Gates have been around for quite a spell, they have. Preacher Stubblefield used to tell us at Union Chapel about the Pearly Gates, and how old Samson used his God-given strength to push down the gate post in the temple and destroy a heap of non-believers, and I well remember a rip-roaring, fire-spitting evangelist that set up a tent at the Sumner Park and preached Hell Fire and Brimstone with accent on the Gates of Hell. Liked to have scared the daylights outta some of the listeners, too, he did.

Course the gates that I had personal attachment to were those on the farm that Dad hung from good, sturdy hedge posts on iron hinges that he fashioned from an old narrow wagon wheel rim. Why, the gate he made to the old red barn swung on it, and not a smidgen of give was ever seen. Dad took great pride in his gates. He used to say that a sure gauge of a fanner was in the way he kept up his fences, and how he hung his gates.

In today’s society, with all the accent on getting every acre either in cash crops or under some government program, fence rows with their hideaways for prairie chickens and bluebirds have become an endangered species. When you don’t have fences, you sure don’t need gates.

Then, too, those livestock raisers who are still battling the ecologists and fighting off the animal activists have pretty well gone to closed confinement, so the need for fences and gates has greatly diminished.

Now in the days of my growing up on Muddy Creek, the gate was a real part of our lives.
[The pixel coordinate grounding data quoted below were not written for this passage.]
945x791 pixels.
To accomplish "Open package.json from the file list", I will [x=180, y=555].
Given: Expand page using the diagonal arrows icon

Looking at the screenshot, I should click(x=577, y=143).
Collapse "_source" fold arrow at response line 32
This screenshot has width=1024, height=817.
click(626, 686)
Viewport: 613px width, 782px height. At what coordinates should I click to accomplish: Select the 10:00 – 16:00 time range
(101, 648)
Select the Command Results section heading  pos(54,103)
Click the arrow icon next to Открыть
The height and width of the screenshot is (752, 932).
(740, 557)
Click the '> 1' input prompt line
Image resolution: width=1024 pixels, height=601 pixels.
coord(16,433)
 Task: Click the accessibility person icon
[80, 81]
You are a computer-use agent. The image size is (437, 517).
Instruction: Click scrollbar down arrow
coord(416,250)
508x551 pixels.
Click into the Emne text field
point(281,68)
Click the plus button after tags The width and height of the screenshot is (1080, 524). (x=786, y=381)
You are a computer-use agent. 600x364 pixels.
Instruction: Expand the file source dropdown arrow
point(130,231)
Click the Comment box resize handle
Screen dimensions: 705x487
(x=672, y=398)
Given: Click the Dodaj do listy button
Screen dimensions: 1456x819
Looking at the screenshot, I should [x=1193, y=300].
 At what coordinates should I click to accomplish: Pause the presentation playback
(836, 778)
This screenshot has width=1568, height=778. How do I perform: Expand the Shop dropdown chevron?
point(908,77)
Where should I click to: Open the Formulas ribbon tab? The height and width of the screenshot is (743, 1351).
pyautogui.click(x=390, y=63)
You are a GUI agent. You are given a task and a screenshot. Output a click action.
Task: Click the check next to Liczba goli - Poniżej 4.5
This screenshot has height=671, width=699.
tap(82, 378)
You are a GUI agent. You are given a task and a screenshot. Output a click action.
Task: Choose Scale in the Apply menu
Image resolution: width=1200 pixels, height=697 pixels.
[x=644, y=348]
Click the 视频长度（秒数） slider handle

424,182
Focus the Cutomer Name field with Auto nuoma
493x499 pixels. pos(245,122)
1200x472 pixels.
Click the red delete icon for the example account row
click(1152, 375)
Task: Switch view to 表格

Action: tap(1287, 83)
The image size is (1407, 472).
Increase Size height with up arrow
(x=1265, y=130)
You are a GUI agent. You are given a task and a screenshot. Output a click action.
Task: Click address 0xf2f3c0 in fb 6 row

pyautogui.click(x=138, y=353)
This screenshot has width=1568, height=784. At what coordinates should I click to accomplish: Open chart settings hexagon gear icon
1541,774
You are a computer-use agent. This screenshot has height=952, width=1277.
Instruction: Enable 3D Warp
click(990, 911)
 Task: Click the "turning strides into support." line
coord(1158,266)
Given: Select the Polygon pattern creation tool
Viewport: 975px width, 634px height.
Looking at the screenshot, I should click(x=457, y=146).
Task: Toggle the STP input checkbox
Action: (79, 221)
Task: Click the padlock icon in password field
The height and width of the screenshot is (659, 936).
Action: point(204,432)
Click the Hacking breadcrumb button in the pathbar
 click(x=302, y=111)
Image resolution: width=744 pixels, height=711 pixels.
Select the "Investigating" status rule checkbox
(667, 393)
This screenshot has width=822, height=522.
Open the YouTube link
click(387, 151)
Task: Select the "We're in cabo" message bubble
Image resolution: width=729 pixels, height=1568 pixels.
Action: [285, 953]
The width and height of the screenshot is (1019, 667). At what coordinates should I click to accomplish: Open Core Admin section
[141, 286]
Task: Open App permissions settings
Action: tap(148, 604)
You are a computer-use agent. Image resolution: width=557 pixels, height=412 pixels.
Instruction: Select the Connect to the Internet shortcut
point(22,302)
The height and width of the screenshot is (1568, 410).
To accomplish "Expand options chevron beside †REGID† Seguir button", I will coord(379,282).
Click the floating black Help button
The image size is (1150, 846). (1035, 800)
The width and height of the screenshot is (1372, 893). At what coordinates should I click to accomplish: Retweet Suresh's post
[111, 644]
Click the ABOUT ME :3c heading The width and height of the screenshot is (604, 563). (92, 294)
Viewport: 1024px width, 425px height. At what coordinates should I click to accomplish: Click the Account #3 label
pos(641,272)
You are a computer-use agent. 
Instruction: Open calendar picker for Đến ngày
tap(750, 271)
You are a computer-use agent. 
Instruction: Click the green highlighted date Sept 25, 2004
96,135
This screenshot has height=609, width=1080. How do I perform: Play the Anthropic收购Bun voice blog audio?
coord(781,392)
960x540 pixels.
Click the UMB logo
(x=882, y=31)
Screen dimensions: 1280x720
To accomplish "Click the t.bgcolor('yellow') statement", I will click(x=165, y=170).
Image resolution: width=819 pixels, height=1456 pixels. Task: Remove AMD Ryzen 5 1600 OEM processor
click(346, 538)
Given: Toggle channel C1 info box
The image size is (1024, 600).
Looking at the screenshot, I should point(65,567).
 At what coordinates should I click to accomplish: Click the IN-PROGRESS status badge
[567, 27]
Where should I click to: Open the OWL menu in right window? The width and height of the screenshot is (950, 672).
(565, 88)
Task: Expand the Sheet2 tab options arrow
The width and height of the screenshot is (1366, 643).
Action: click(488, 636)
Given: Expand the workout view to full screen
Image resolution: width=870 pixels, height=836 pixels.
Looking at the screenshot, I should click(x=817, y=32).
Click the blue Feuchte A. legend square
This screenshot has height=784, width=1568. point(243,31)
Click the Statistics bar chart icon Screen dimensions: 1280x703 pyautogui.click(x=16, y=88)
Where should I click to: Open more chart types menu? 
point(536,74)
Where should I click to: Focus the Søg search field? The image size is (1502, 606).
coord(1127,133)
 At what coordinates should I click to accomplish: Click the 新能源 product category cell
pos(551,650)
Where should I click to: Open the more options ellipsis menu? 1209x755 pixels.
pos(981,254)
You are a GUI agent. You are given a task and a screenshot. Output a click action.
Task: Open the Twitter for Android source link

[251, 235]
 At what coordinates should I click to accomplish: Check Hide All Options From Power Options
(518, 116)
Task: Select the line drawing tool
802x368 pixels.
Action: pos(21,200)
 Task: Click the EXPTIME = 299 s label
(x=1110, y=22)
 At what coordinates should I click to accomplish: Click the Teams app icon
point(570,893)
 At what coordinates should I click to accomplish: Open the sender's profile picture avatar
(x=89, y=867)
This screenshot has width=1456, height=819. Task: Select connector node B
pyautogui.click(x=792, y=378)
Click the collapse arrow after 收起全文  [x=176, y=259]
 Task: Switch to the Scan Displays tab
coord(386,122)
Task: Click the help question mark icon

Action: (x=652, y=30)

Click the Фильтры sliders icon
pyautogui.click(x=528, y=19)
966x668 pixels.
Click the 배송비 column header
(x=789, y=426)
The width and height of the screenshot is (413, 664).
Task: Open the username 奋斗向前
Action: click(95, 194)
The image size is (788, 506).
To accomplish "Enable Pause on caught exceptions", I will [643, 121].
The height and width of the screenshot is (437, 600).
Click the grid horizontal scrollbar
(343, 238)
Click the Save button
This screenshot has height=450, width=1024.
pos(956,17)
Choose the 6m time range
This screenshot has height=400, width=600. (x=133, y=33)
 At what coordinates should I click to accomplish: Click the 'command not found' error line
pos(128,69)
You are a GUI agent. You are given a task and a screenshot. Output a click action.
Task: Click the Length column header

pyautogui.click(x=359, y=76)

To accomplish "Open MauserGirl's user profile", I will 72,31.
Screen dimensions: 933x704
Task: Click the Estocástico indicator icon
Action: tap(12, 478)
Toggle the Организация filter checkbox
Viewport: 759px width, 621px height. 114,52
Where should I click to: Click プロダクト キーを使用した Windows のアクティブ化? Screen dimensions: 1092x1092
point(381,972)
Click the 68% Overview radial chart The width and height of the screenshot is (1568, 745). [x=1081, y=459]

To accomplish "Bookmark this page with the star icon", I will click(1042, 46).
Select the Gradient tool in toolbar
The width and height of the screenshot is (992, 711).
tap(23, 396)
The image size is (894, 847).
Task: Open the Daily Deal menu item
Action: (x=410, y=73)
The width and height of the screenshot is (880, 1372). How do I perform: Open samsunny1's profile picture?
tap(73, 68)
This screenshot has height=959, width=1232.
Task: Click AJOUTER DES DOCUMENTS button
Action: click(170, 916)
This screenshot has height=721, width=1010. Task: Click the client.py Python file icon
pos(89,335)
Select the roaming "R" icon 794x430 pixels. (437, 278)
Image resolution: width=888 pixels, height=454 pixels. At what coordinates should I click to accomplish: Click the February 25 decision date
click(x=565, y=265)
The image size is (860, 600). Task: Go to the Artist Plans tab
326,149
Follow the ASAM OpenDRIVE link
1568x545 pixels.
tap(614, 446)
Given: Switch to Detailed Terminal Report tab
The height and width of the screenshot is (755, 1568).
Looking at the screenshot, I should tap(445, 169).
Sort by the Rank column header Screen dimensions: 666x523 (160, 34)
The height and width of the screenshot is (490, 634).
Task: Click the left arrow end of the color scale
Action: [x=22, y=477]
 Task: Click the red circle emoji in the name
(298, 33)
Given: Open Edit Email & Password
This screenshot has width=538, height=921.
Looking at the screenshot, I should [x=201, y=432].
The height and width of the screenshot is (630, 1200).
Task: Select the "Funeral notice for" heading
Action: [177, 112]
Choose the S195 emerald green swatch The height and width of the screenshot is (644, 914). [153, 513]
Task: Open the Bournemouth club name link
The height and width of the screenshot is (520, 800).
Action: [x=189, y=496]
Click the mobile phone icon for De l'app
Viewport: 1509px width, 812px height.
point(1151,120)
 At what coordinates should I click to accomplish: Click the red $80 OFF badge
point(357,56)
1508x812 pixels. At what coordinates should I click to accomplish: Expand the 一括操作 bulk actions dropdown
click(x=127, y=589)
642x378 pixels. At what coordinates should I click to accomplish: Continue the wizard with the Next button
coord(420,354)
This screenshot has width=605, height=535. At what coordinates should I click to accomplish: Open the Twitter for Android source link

The garden gate was praised in song and verse, and the lane with its gate closure was an intricate part of rural living.

The garden gate that I best recall was a unique one that Dad put together from the slats from the buckboard when it was retired in favor of the Model T pickup. It was a beautiful piece of workmanship. Those five-foot-long, inch-square hickory slats with a ski-like curve on one end were set on end with the curve uppermost. They were spaced three inches apart, and bolted to a scrap iron frame that was hung from hinges.